Reke Wang / Secretary General of Wikimedia Taiwan

On May 20, just three days after the end of ESEAP Conference 2026 — and only the second day after returning from Kaohsiung to Taipei — I participated, in my capacity as Secretary-General of the Wikimedia Taiwan, in the “Web Crawling Governance Policy Dialogue” organized by the Institute for Information Industry (III). The meeting was convened in response to the rapid growth of generative AI and the increasing need for clearer authorization and cooperation mechanisms between AI crawlers collecting training data and content producers. The Taiwanese government hopes to gather perspectives from different sectors as references for future policy research. Even though I had only just begun recovering physically from the conference, it was still important to attend on behalf of the association.

The meeting was conducted through group discussions, and I was assigned to the group focused on public-interest databases and public-interest platforms. Participants in the group included representatives from collaborative fact-checking communities, open data companies, government public databases, cybersecurity service providers, and legal professionals.

During the discussion, I shared data and policy approaches published by the Wikimedia Foundation regarding AI crawlers. I explained how Wikimedia projects attract AI companies toward more suitable structured datasets for AI training, thereby helping protect limited system resources. Through the exchanges among participants, the discussion gradually converged on the idea that even open or public-interest databases — despite welcoming the use of their content — still require sustainable revenue-sharing mechanisms to secure additional resources.

I also pointed out that Wikipedia has increasingly been regarded as an important platform for AEO (Answer Engine Optimization). While we do not want Wikipedia to become a promotional platform, this trend also demonstrates that although AI may replace some of Wikipedia’s direct traffic, it simultaneously expands Wikimedia’s influence. This situation differs significantly from the concerns faced by commercial media organizations whose primary issue is direct profit loss, and such complexities should be carefully considered in policymaking.

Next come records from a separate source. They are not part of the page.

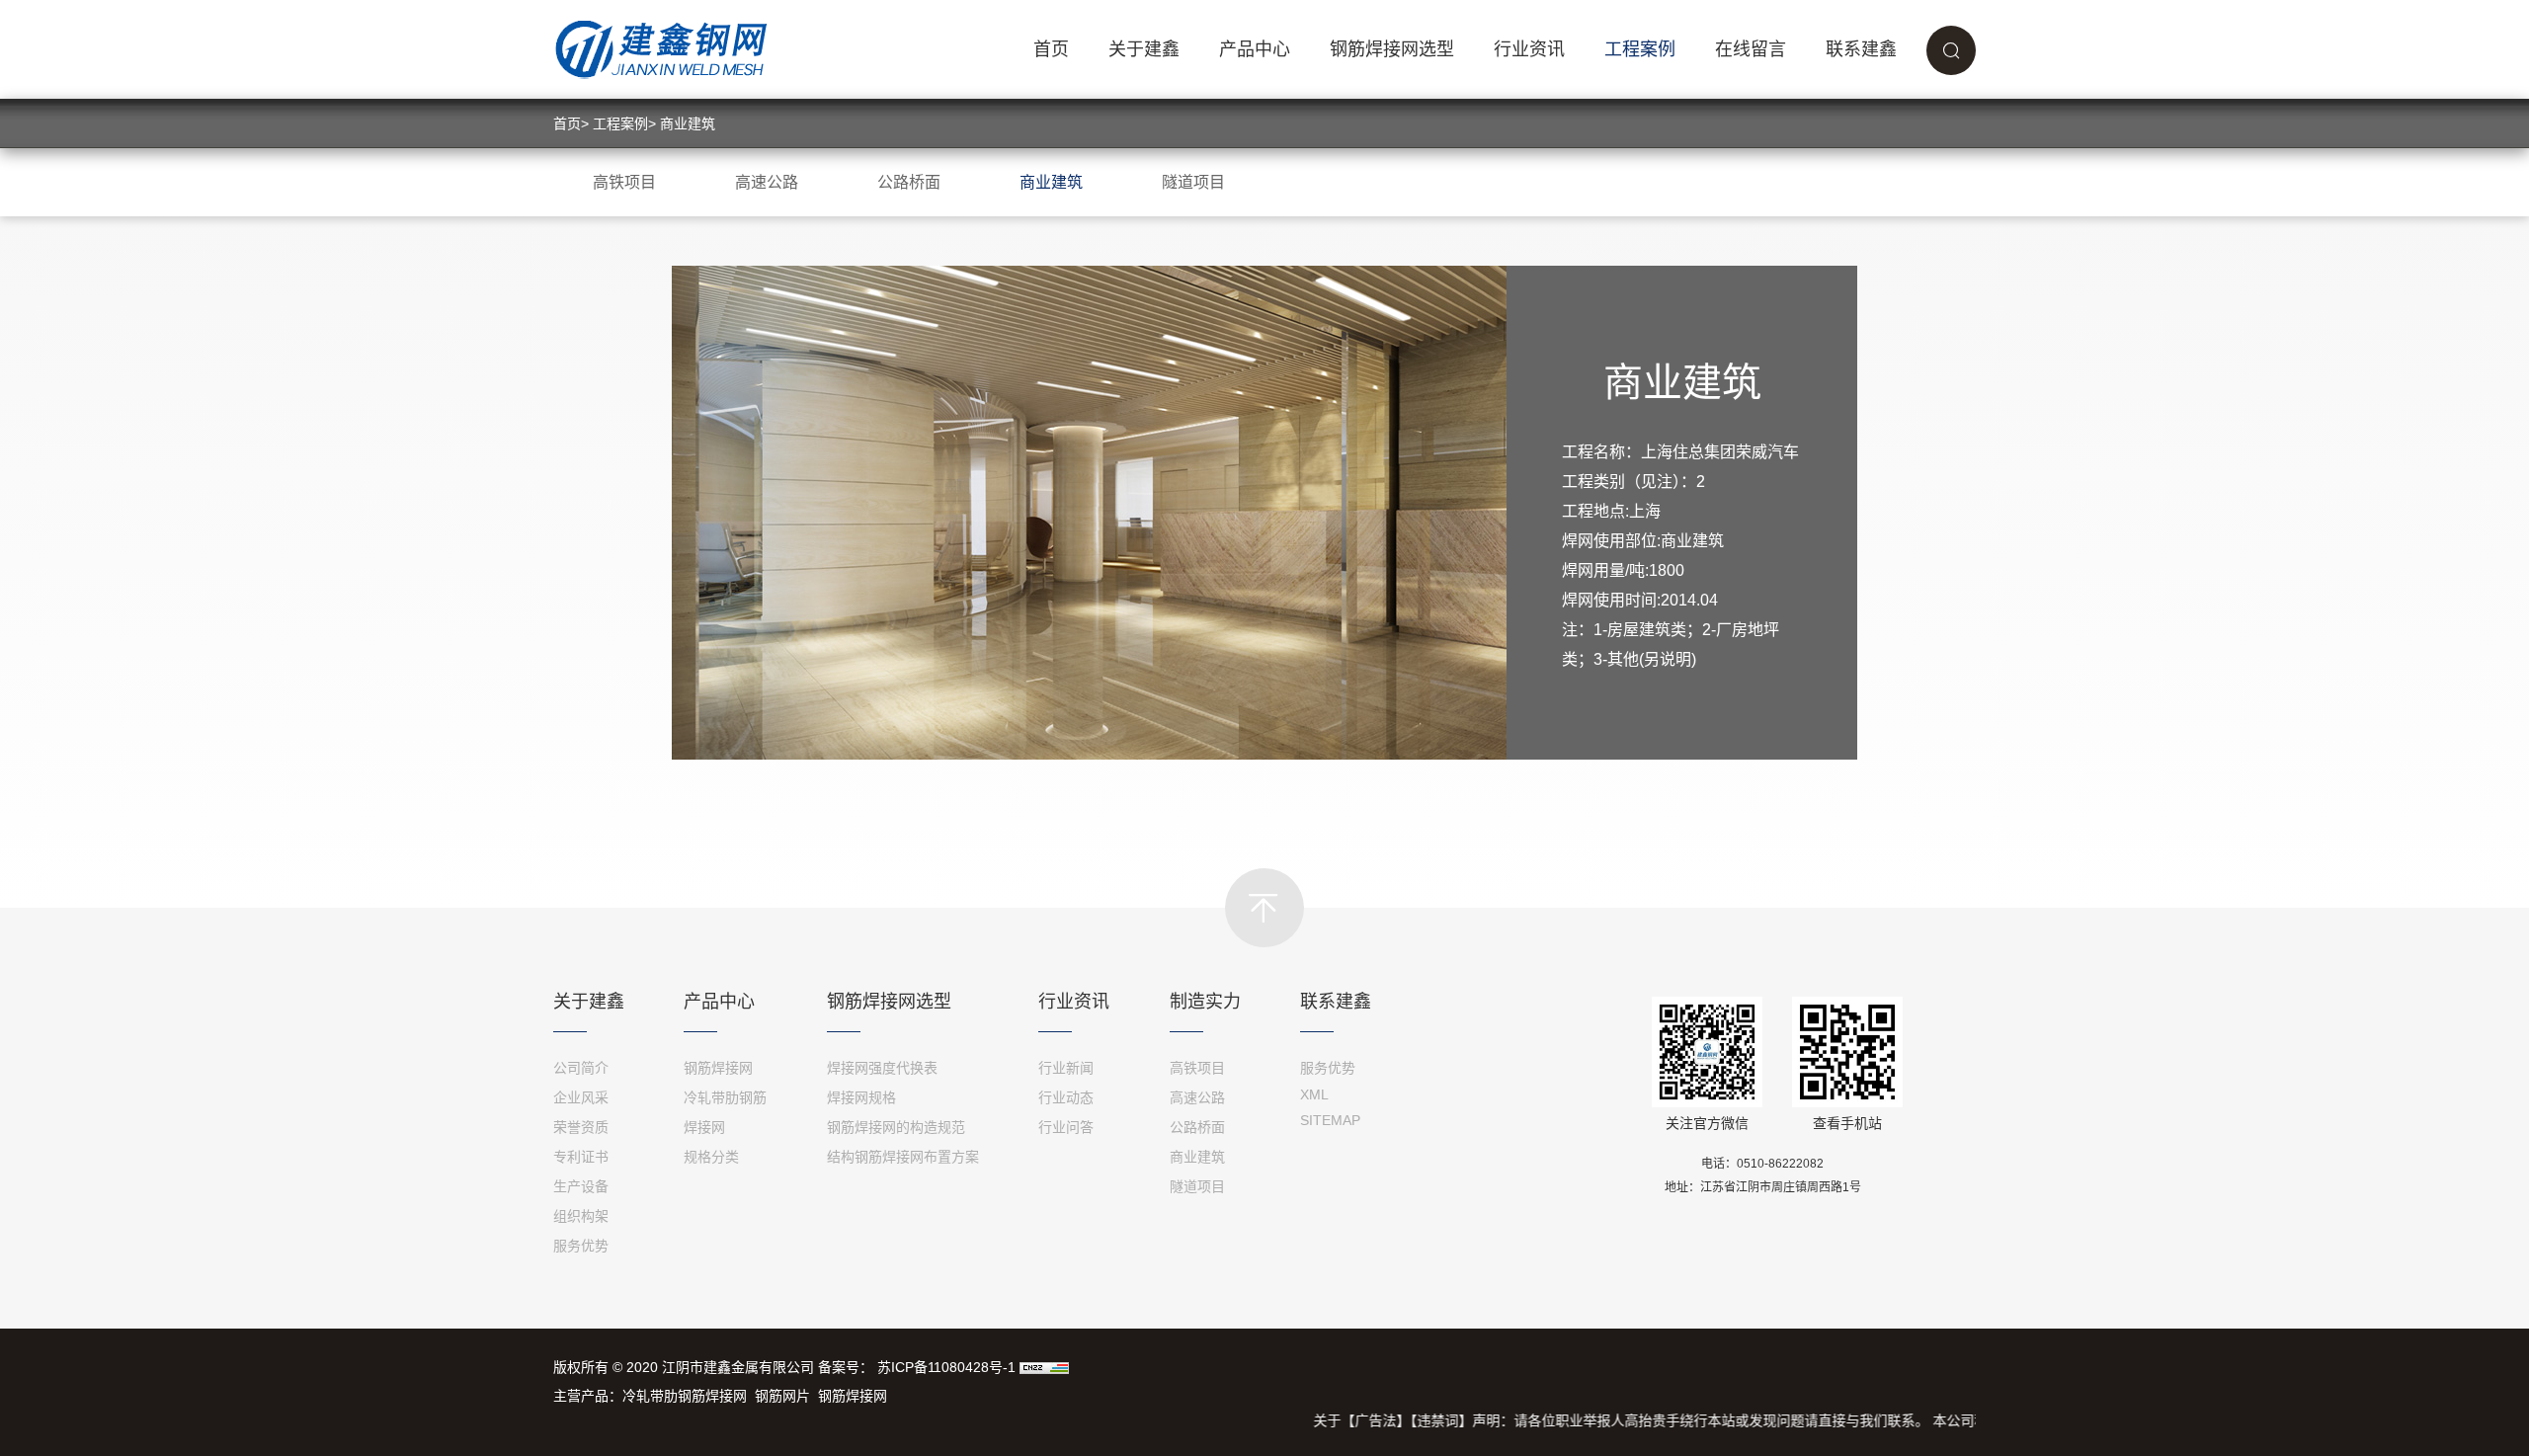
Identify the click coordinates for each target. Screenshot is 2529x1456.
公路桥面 (908, 182)
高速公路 (766, 182)
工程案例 (1639, 49)
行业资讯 (1529, 49)
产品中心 (1254, 49)
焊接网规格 (861, 1097)
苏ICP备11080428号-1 (946, 1367)
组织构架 (581, 1216)
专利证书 (581, 1157)
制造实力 (1205, 1001)
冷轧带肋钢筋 (725, 1097)
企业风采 (581, 1097)
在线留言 (1750, 49)
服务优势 (581, 1246)
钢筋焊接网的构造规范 (896, 1127)
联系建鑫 (1861, 49)
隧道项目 (1193, 182)
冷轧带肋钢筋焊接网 (684, 1396)
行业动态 (1066, 1097)
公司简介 (581, 1068)
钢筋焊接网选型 (1392, 49)
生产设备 (581, 1186)
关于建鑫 (1144, 49)
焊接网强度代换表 (882, 1068)
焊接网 (704, 1127)
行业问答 (1066, 1127)
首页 (1051, 49)
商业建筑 (687, 123)
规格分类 (711, 1157)
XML (1314, 1094)
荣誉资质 (581, 1127)
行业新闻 (1066, 1068)
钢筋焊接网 (718, 1068)
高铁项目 (624, 182)
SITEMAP (1330, 1120)
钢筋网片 (782, 1396)
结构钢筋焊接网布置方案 (903, 1157)
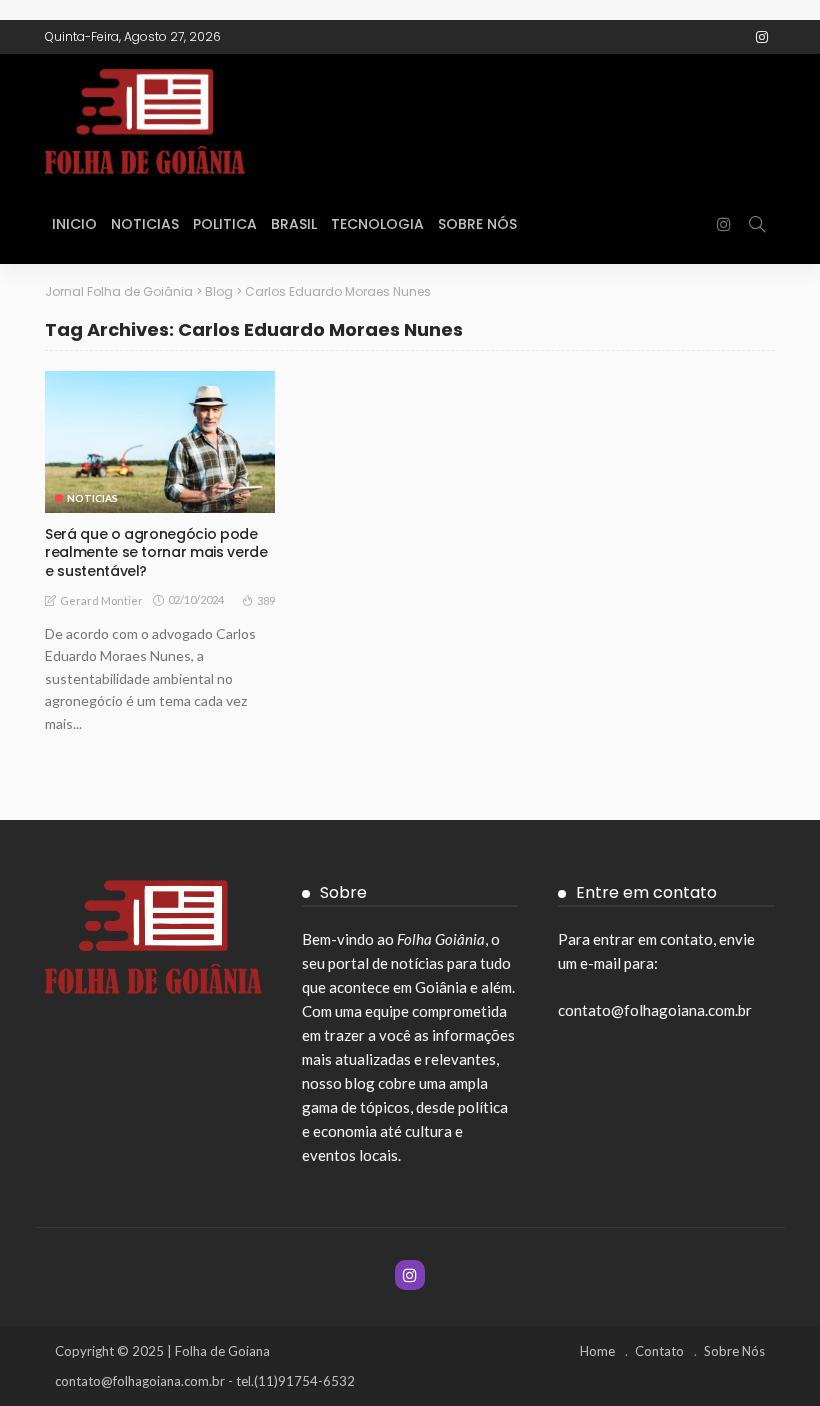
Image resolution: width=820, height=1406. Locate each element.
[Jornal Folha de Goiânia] (195, 119)
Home (597, 1351)
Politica (225, 224)
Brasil (294, 224)
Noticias (145, 224)
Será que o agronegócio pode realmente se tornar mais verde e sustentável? (156, 552)
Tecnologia (377, 224)
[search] (757, 224)
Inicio (74, 224)
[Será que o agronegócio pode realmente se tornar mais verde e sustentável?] (160, 442)
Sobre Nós (477, 224)
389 (266, 600)
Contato (659, 1351)
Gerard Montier (101, 600)
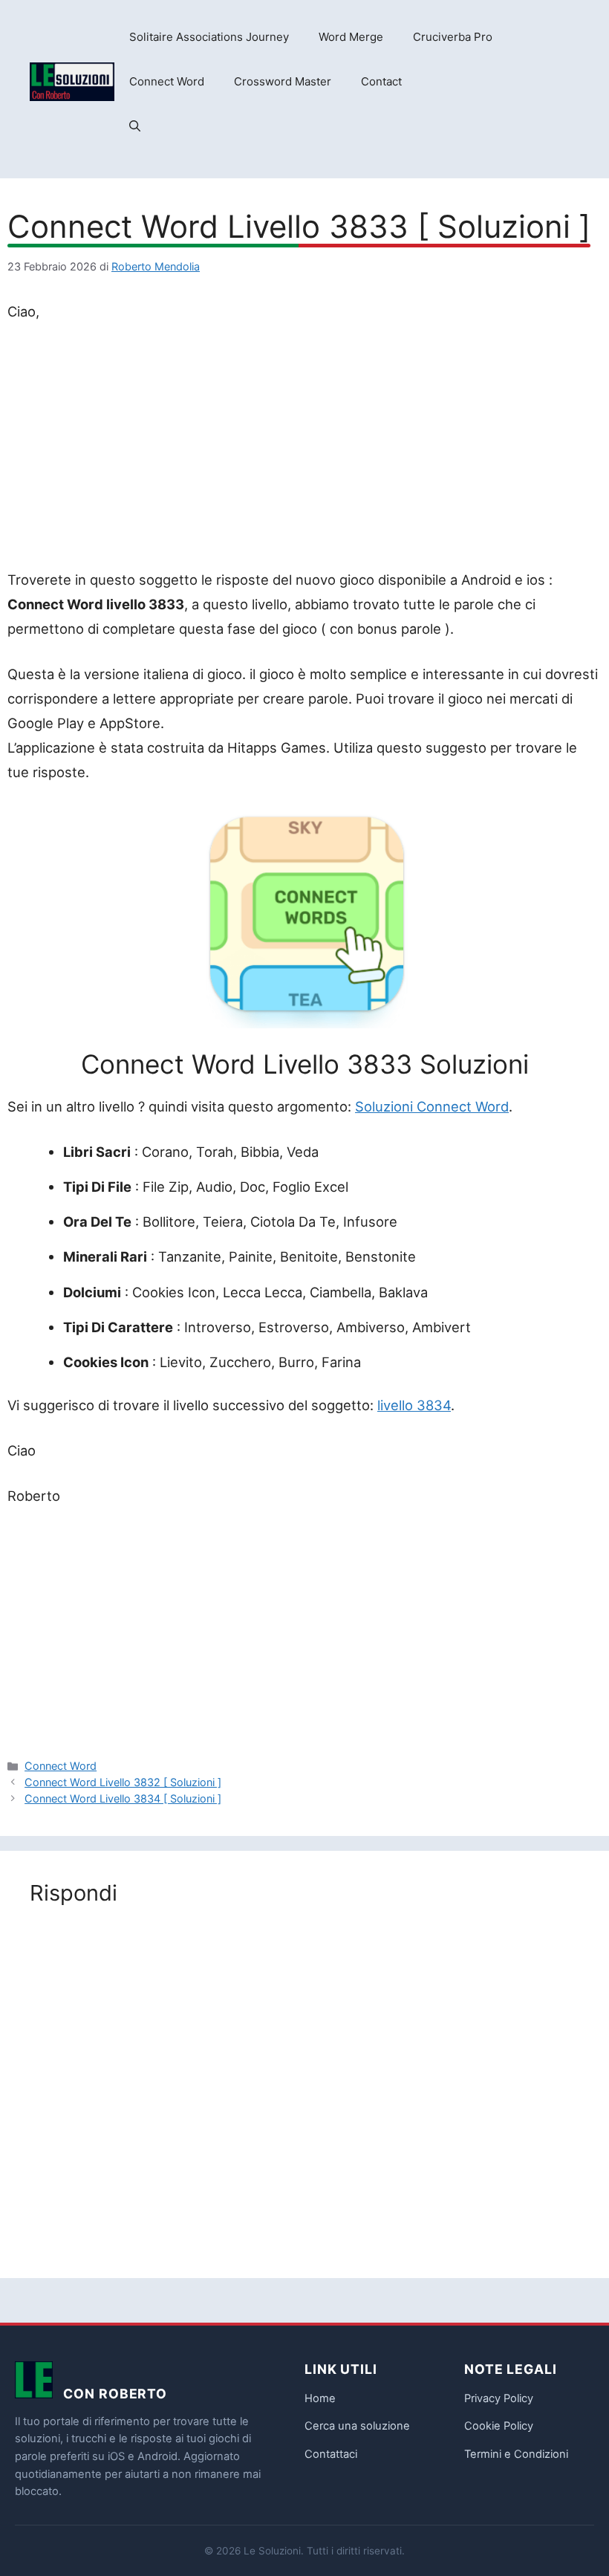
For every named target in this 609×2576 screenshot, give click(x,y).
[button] (134, 126)
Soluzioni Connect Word (432, 1106)
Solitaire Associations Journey (209, 37)
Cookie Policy (498, 2426)
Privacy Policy (498, 2398)
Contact (381, 81)
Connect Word (166, 81)
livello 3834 (414, 1405)
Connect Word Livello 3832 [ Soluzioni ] (123, 1782)
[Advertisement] (304, 449)
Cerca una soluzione (357, 2426)
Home (320, 2398)
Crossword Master (282, 81)
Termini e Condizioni (516, 2454)
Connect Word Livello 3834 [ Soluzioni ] (123, 1798)
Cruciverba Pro (452, 37)
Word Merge (351, 37)
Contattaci (330, 2454)
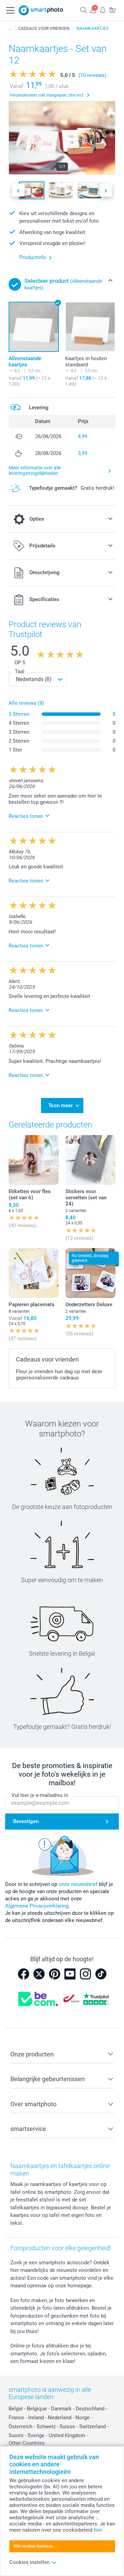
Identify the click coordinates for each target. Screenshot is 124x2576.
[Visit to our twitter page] (39, 1974)
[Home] (10, 28)
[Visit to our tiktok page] (101, 1974)
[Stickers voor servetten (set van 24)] (90, 1160)
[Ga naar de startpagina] (41, 10)
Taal (19, 671)
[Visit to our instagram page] (85, 1974)
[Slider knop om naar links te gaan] (18, 190)
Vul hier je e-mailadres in (39, 1795)
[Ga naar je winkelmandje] (112, 10)
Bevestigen (26, 1821)
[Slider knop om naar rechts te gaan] (106, 190)
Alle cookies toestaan (33, 2546)
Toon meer (60, 1105)
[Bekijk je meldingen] (102, 10)
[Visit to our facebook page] (23, 1974)
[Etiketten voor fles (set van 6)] (34, 1160)
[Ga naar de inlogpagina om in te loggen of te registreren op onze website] (93, 10)
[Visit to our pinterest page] (54, 1974)
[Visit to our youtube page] (70, 1974)
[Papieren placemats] (34, 1273)
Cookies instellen (29, 2562)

The group also examined possible legal tools and found that criminal-law approaches may be difficult to enforce against cross-border AI services. Civil mechanisms, such as terms-of-use agreements, appear more practical. However, most non-profit databases lack the resources that Wikimedia possesses to invest in AI-oriented commercial datasets. As a result, there may be a need for collective licensing structures similar to copyright collective management organizations, with intermediary licensing bodies helping manage authorization on behalf of smaller organizations. If similar organizations existed internationally and established cooperative agreements with one another, protections could become more comprehensive.

Although Wikimedia itself may not need to participate in such a licensing organization, the Wikimedia Foundation’s cooperation models and licensing arrangements with AI companies could become valuable references for future frameworks.

The Wikimedia Taiwan will continue to assert itself as a major stakeholder in AI policy discussions and actively participate in dialogue across sectors, helping ensure that future AI policies support the development of open knowledge in the new era.